▶ _What to work on_
Reproduce the items word for word, beginning at the start of the records and stopping after the line that contains "Looking at the screenshot, I should click(x=829, y=605).".
— Start Material provided —
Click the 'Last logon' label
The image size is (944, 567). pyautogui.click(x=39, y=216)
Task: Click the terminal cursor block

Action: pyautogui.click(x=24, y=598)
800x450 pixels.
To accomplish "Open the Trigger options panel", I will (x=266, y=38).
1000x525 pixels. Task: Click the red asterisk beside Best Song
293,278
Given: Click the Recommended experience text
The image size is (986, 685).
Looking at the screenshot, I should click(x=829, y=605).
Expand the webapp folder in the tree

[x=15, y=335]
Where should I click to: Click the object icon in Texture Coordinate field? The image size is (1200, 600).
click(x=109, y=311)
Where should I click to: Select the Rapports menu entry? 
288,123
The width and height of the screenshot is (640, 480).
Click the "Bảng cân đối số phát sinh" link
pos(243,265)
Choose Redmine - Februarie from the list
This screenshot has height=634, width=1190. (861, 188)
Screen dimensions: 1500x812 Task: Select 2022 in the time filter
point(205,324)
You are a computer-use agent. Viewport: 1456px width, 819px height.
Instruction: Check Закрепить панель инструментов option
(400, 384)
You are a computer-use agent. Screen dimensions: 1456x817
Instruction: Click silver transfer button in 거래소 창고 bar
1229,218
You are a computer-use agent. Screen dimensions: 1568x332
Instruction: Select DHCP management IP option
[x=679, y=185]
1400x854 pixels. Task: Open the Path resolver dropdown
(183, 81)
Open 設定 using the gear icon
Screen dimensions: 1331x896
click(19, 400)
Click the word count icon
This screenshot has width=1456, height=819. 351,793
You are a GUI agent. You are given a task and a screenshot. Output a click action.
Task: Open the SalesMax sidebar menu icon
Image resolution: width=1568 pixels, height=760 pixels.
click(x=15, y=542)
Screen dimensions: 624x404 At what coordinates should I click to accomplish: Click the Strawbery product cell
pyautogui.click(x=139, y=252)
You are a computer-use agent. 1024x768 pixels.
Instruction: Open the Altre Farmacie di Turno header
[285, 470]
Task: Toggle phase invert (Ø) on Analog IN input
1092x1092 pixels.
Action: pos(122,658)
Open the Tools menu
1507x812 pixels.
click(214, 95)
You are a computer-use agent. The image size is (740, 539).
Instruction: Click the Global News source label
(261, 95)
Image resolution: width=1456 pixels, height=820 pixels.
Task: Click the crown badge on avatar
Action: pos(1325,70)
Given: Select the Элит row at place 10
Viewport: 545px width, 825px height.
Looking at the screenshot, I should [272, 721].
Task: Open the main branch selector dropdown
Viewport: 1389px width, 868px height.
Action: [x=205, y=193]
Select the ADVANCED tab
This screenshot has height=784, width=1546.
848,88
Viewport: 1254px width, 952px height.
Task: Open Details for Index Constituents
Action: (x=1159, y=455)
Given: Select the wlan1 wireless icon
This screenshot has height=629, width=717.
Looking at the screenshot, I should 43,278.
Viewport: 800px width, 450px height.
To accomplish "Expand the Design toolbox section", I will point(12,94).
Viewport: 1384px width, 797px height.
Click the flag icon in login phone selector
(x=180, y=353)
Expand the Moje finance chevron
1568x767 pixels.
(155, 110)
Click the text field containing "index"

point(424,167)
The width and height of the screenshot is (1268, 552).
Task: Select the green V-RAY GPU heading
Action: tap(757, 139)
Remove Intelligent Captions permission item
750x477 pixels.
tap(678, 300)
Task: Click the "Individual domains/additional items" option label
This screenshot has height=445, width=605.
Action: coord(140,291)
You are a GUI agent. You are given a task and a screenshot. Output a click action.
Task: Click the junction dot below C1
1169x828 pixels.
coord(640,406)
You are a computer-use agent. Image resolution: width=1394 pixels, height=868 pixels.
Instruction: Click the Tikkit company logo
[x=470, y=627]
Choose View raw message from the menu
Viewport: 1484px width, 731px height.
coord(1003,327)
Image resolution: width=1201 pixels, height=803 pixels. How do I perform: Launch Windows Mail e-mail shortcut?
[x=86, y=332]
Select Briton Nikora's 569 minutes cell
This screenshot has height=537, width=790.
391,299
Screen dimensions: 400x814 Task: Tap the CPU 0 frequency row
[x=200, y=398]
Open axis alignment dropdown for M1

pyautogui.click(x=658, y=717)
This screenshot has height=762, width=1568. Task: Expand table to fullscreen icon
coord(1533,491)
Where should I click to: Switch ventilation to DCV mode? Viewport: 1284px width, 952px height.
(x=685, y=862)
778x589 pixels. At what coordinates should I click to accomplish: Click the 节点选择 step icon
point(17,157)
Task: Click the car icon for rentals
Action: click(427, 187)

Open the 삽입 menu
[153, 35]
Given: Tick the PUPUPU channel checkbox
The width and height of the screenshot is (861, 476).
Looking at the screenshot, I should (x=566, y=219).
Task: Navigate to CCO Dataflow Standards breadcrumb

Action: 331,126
— End Material provided —
▶ _Exercise solution_
Click the 'Last logon' label
The image size is (944, 567). pyautogui.click(x=39, y=216)
Task: Click the terminal cursor block

Action: pyautogui.click(x=24, y=598)
800x450 pixels.
To accomplish "Open the Trigger options panel", I will (x=266, y=38).
1000x525 pixels. Task: Click the red asterisk beside Best Song
293,278
Given: Click the Recommended experience text
The image size is (986, 685).
Looking at the screenshot, I should click(x=829, y=605).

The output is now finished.